*DATA SECTION*.
=====
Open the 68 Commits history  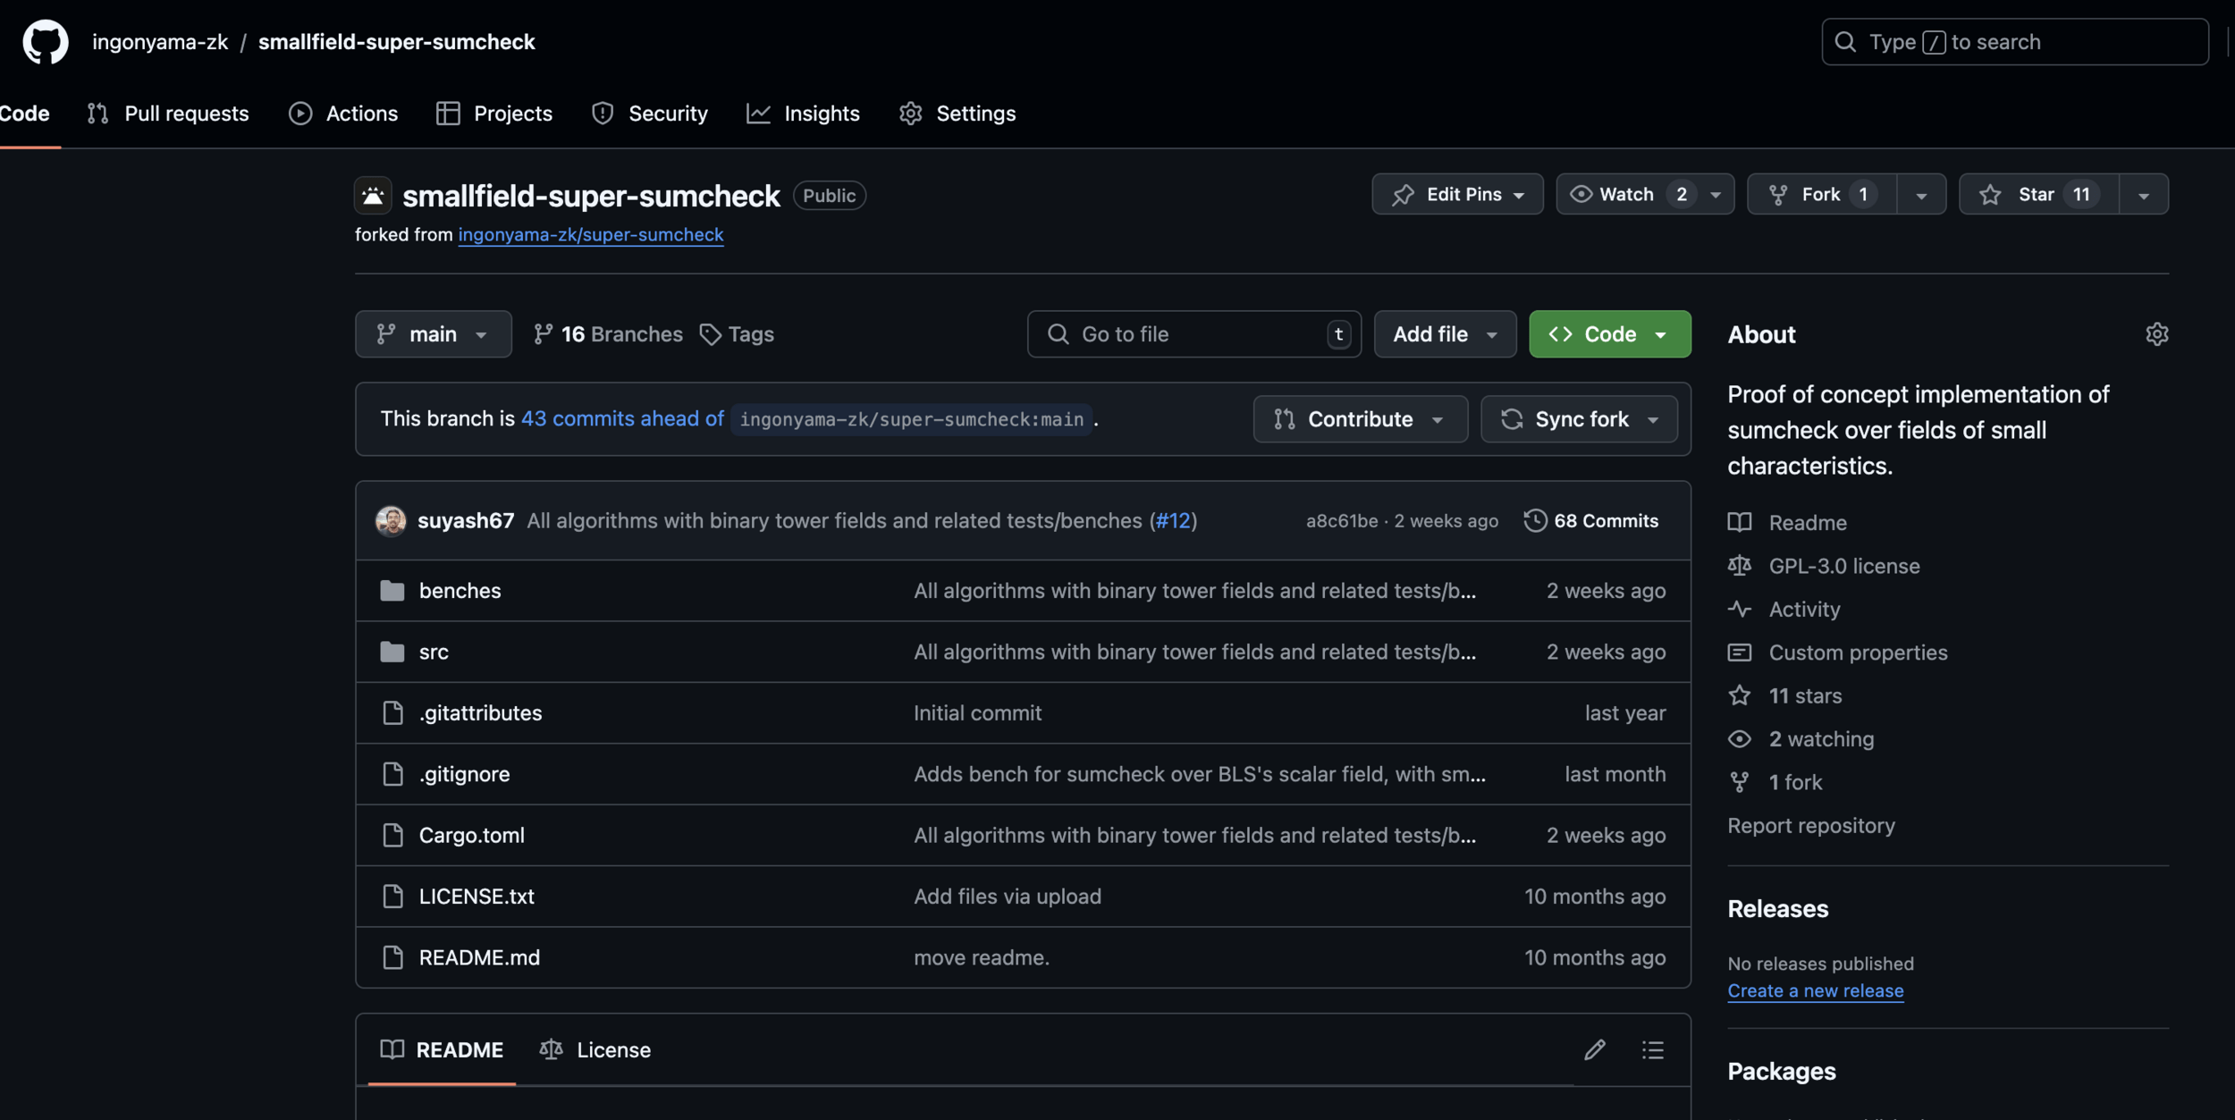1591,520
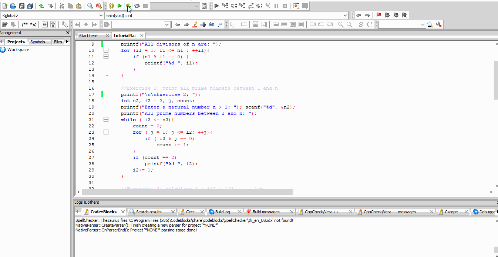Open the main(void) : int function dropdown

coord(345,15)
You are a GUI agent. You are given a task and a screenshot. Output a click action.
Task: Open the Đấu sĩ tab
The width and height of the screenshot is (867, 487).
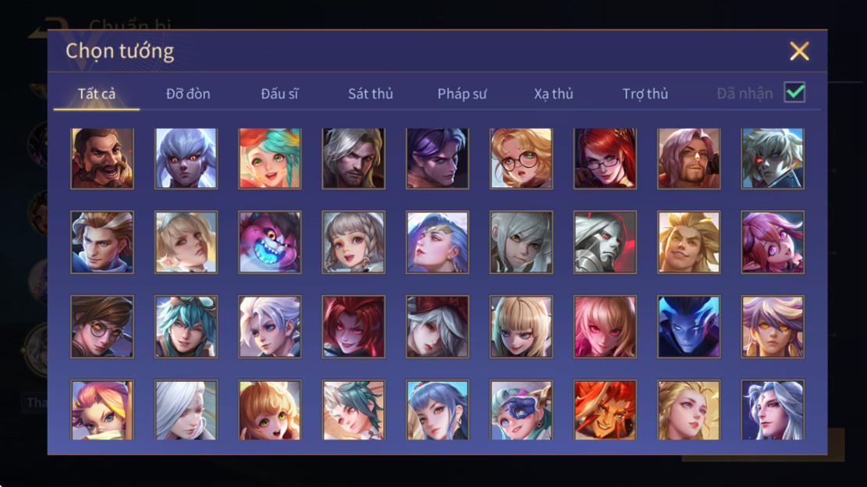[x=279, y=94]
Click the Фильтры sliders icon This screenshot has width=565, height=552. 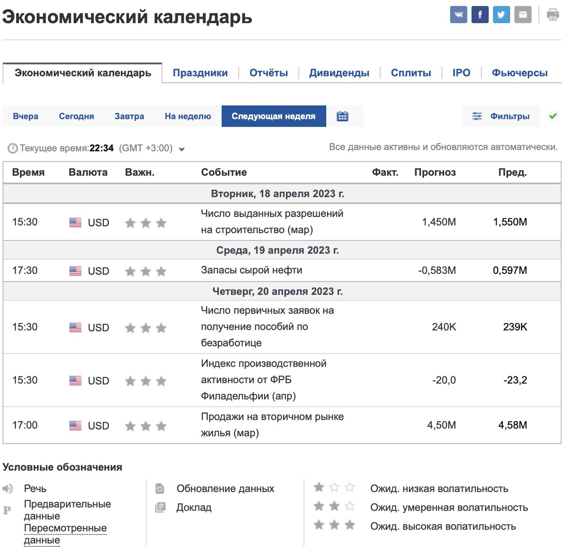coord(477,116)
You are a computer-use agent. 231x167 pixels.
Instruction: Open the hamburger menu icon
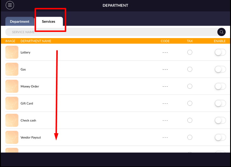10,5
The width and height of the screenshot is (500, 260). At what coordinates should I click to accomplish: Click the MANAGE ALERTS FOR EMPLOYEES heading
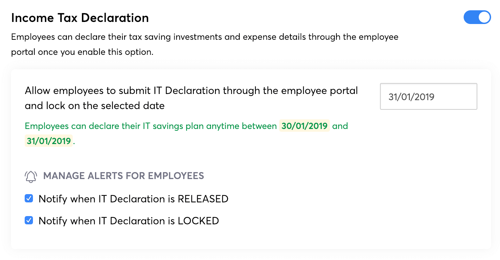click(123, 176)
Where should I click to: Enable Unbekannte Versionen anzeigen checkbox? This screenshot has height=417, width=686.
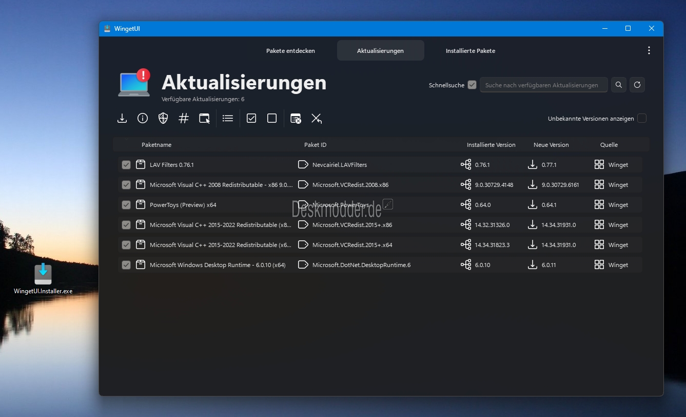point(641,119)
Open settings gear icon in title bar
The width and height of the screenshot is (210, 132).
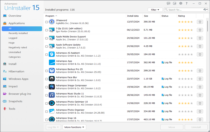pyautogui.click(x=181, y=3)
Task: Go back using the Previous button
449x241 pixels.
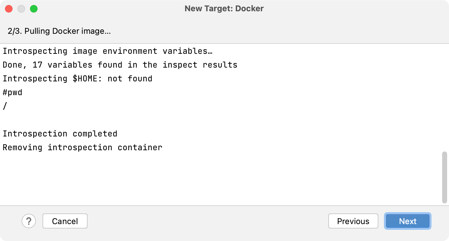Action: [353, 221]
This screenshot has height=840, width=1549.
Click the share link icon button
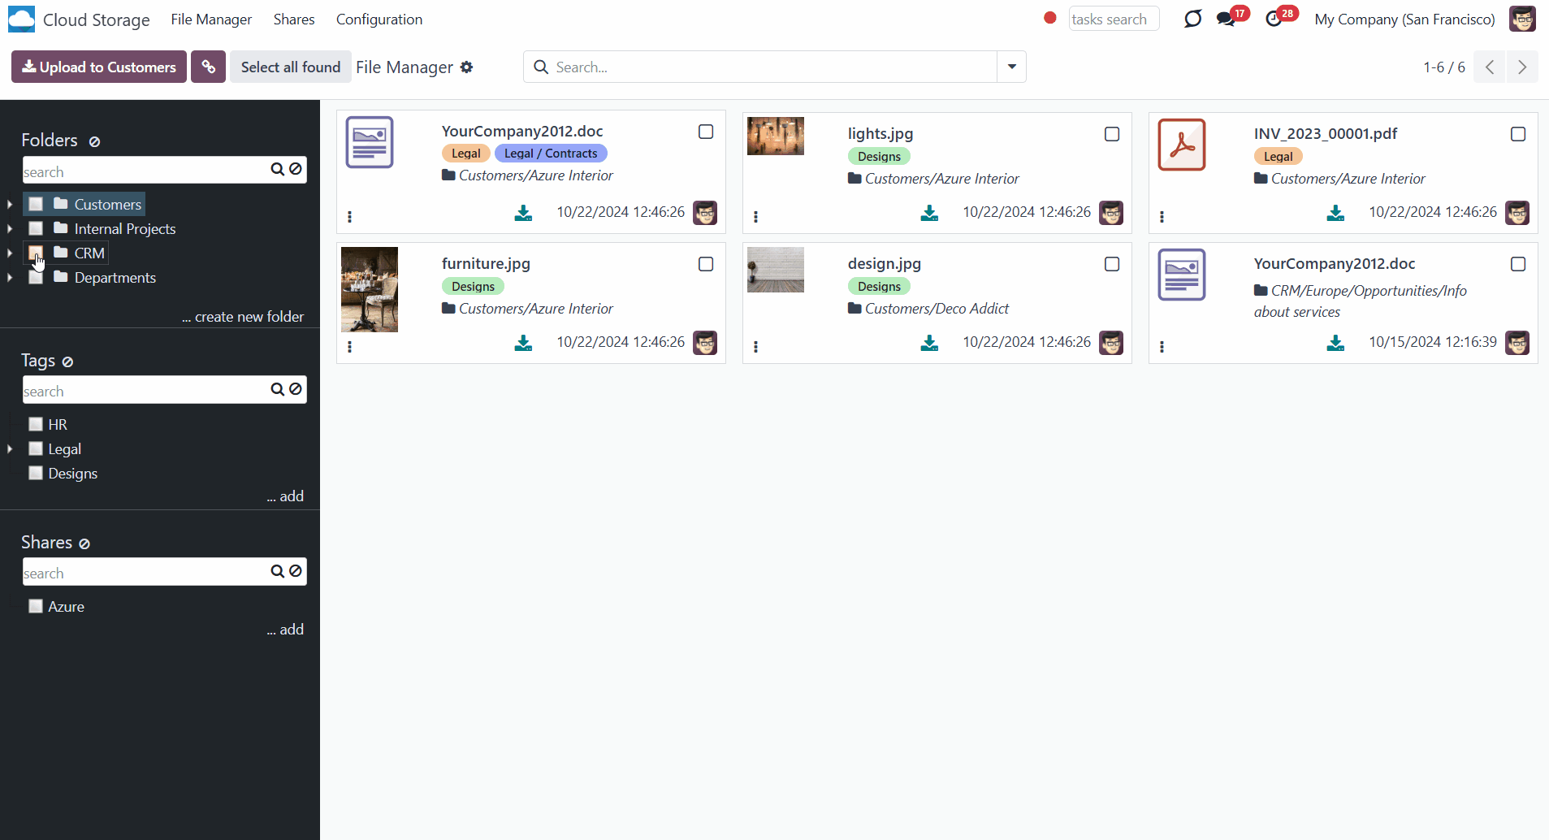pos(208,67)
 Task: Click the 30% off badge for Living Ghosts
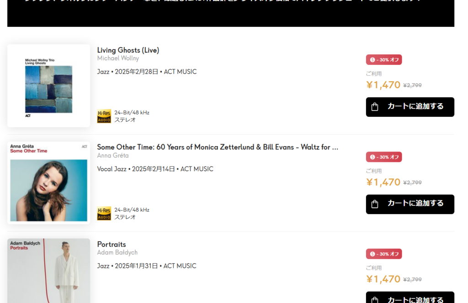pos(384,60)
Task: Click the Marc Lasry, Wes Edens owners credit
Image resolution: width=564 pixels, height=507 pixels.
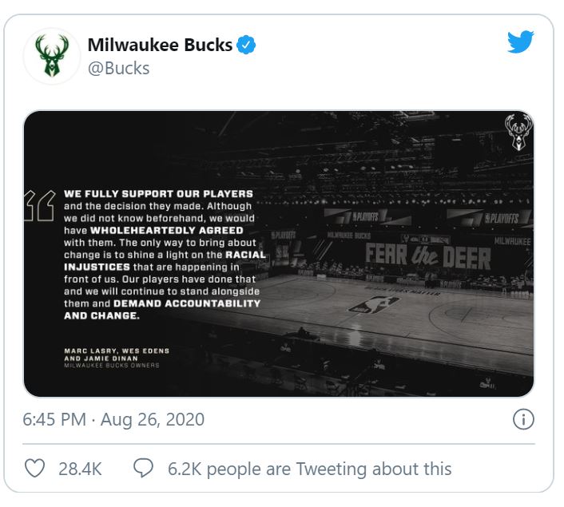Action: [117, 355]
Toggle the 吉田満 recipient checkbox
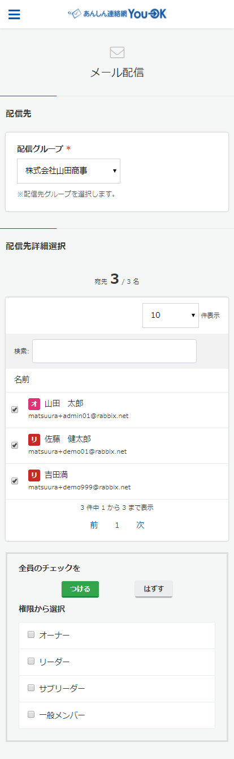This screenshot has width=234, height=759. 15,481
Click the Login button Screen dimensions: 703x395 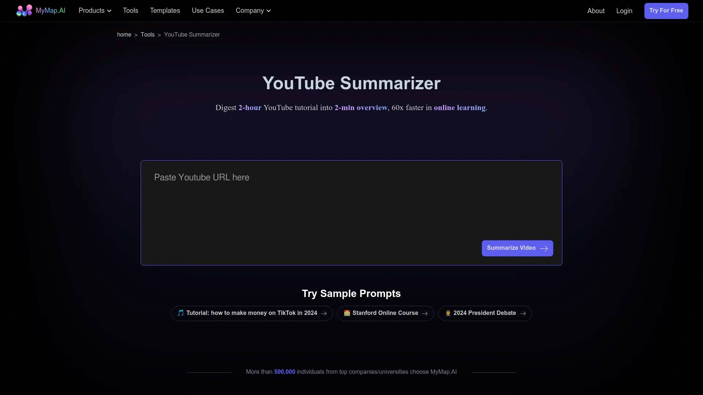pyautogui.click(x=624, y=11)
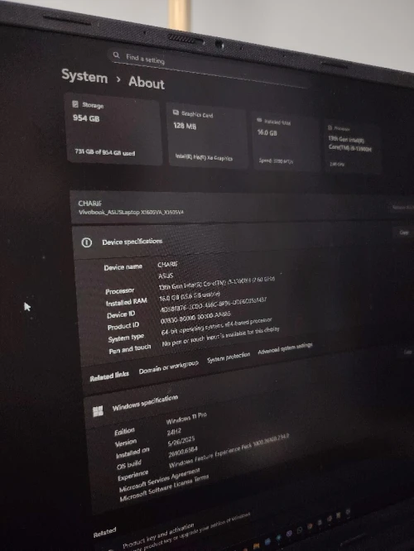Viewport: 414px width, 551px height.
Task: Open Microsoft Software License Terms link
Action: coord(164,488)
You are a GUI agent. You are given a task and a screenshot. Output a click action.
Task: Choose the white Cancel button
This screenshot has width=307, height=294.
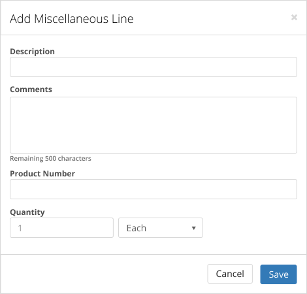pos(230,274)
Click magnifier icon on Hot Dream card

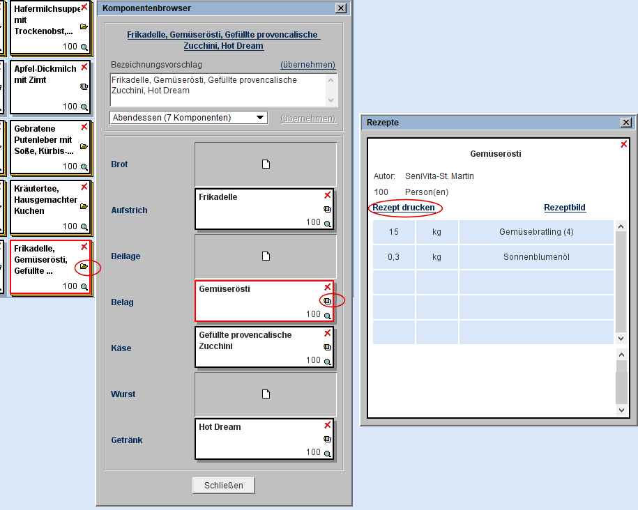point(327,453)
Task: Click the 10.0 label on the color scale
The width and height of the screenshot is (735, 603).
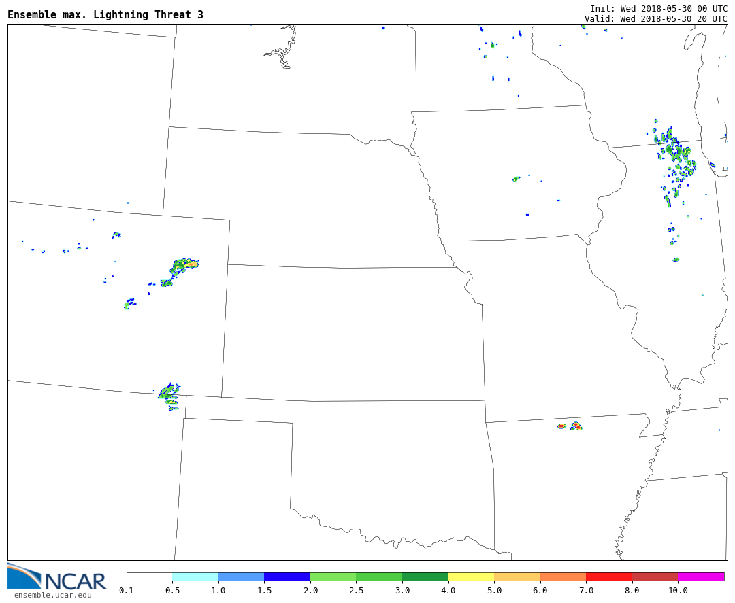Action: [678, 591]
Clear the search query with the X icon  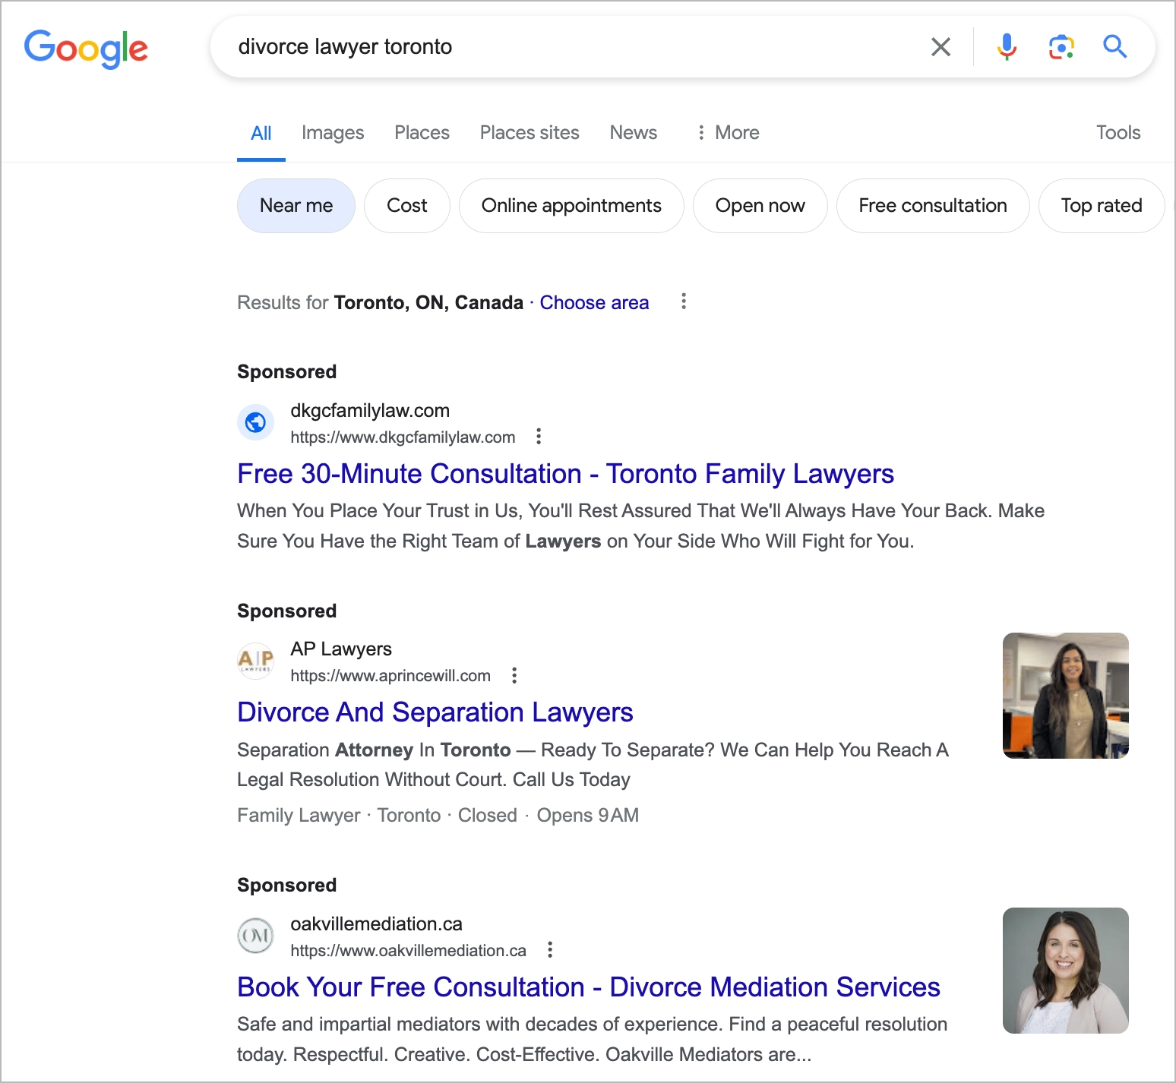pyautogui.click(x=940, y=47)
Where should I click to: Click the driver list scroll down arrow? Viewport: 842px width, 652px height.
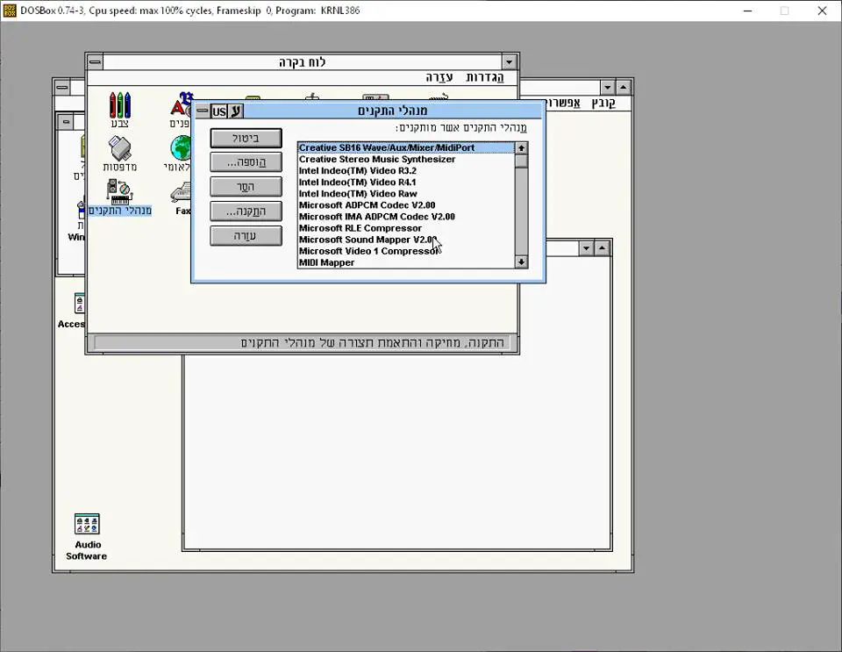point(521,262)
=====
*WHAT THIS TASK INVOLVES*. How many of the lines above contain the string "checkbox"? Case counts. Give only the number.

*SOLUTION FOR THIS TASK*. 2